We’re in awe of that, sure. But we’re also upset and dismayed a team can have everything figured out and, frankly, be this good. At the end of the day, sports are a vehicle for entertainment and we want to be entertained. Greatness can be entertaining – how many people have you ever heard say Jordan ruined basketball? – but these Warriors feel inevitable and infallible in a way we’re not used to.
They have us questioning rudimentary concepts like competitive balance and fairness, while making the NBA season feel like a formality, even if the end result was in doubt along the way.
Golden State’s players and coaches seemed more relieved than anything after completing their task on Friday. There was unbridled jubilation after they won it all in 2015 and a feeling of ‘mission accomplished’ after their triumph last year. This time, however, it felt like an unburdening.
“It’s still euphoric,” Warriors coach Steve Kerr said. “But three years ago was, ‘I can’t believe this happened,’ and now it’s, ‘I can definitely believe this happened.'”
That may sound arrogant, but that’s exactly the overwhelming sentiment the Warriors inspire. They’re supposed to win and they’re supposed to do it in a way which makes you feel helpless.

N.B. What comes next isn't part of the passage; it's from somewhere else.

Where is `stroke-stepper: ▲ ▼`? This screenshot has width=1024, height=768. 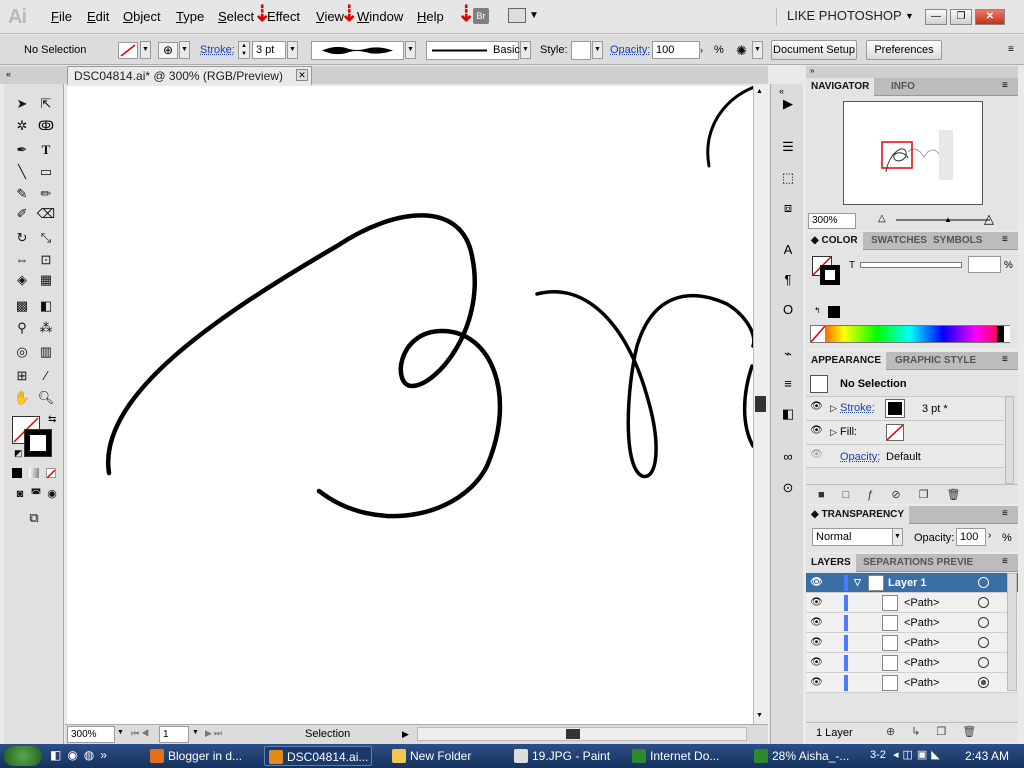
stroke-stepper: ▲ ▼ is located at coordinates (244, 50).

Golden State have cracked, if not completely broken our psyche. We’re annoyed by how easy they make it look. Which is why after the Finals ended, the focus immediately turned to LeBron James‘ future. That’s expected considering he’s the best player in the world and the face of the NBA, but part of the reason we’re so invested in what LeBron decides to do this summer is because we’re desperate for someone to end the Warriors’ reign. And if James can’t do it with a handpicked situation, who can?
Well, the Houston Rockets nearly did in the Western Conference Finals. They were one win away from eliminating Golden State and up double digits in Game 6 and 7, only to falter.
This may be the last time we have this loathing attitude towards the Warriors for how hopeless they’ve made us all feel, although it’s not out of the question this keeps going for another few years, especially if Golden State want it to.
For now though, if you don’t want to celebrate this team for what they’ve achieved because it feels unjust or unfair, then at least recognise they can make you feel that way despite doing it all within the confines of the rules.
The Warriors haven’t’ just beaten the rest of the NBA, they’ve defied our construct of competition.